Dr. Bonnie Taub, a professor at UCLA’s School of Public Health and a participant in last week’s roundtable, studies the traditional medicine of several indigenous groups who live near Oaxaca, Mexico. She has spoken to various health experts to help them understand how these groups approach medicine, so practitioners can better serve them.

She said doctors need to understand that for many indigenous people, “there is this parallel healthcare belief system and set of practitioners that they utilize,” with its own set of traditions that have existed for thousands of years.

“A lot of the people who use traditional medicine or go to healers for more psychic or psychospiritual problems would not reveal that to a Western doctor,” she said.

“One big difference is they are more inclusive and eclectic in their care. They go to local healers but also seek care from Westernized clinics or doctors when they need it.”

Jones said herbal remedies are often part of a larger treatment regimen that involves prayers, counseling and limpias, or spiritual cleansing.

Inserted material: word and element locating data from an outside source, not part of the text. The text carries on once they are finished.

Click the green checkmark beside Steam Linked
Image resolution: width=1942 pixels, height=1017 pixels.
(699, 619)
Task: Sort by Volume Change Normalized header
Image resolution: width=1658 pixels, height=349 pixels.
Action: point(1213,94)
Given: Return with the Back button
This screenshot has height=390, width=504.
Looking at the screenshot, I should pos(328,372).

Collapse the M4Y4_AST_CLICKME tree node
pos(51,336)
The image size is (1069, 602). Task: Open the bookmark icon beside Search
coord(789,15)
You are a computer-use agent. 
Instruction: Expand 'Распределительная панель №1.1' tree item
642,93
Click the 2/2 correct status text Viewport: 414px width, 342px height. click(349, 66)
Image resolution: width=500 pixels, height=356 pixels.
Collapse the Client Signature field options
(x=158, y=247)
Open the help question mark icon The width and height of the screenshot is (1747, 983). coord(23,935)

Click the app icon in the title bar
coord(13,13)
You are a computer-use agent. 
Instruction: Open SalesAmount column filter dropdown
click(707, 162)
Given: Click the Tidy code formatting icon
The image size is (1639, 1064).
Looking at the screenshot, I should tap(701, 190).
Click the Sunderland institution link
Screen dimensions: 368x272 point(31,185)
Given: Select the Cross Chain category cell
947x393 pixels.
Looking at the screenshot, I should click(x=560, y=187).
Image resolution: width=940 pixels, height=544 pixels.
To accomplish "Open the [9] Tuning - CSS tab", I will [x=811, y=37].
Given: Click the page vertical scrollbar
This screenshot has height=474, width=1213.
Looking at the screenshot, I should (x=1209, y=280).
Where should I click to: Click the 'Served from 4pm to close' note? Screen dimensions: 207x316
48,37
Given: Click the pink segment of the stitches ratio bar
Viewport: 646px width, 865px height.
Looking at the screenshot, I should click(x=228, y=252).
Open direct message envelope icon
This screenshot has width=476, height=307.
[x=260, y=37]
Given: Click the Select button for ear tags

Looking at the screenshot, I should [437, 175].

But, he said, people do use botanicas for ailments such as digestive disorders, vaginal infections, diabetes and chronic conditions like arthritis and respiratory infections.

“In the best of times the number of city, state and federally funded programs and facilities for those without health insurance or documentation of their legal status falls short of needs,” wrote Jones in a report on botanicas and healers. “Economic downturns force a large percentage of these facilities to close their doors, leaving few health care options ... rendering faith-based and herbal healing even more important to them. Policymakers and practitioners should recognize the cultural role of faith healers and herbal therapies, and perhaps even open lines of communication with botanicas, lest the country’s largest ethnic population continue to be its most underserved.”

Advertisement

*

(BEGIN TEXT OF INFOBOX)

For sale at your local botanica

See below a sampling of herbs (with their Spanish names) that might be found in a botanica, and their traditional uses.

Arnica (arnica): used for bruises, internal bleeding; fruit can be used for constipation or urinary tract infection.

Basil (albahaca): used to treat digestive disorders, dysentery, nervousness, menstrual cramps or stomach gas. Usually drunk as tea.

Cumin ( comino): used to combat flatulence, colic and dyspepsia. Can be eaten as a fruit.

Rue (ruda): can be used for menstrual problems, appetite, circulation, arthritis, or topically as an insect repellent.

Spearmint (hierbabuena): used for digestive disorders, flatulence, nausea, sore throat, diarrhea, colds, headaches, cramps.

Wormseed (epazote): used to treat intestinal disorders, parasites and gas. Drunk as tea.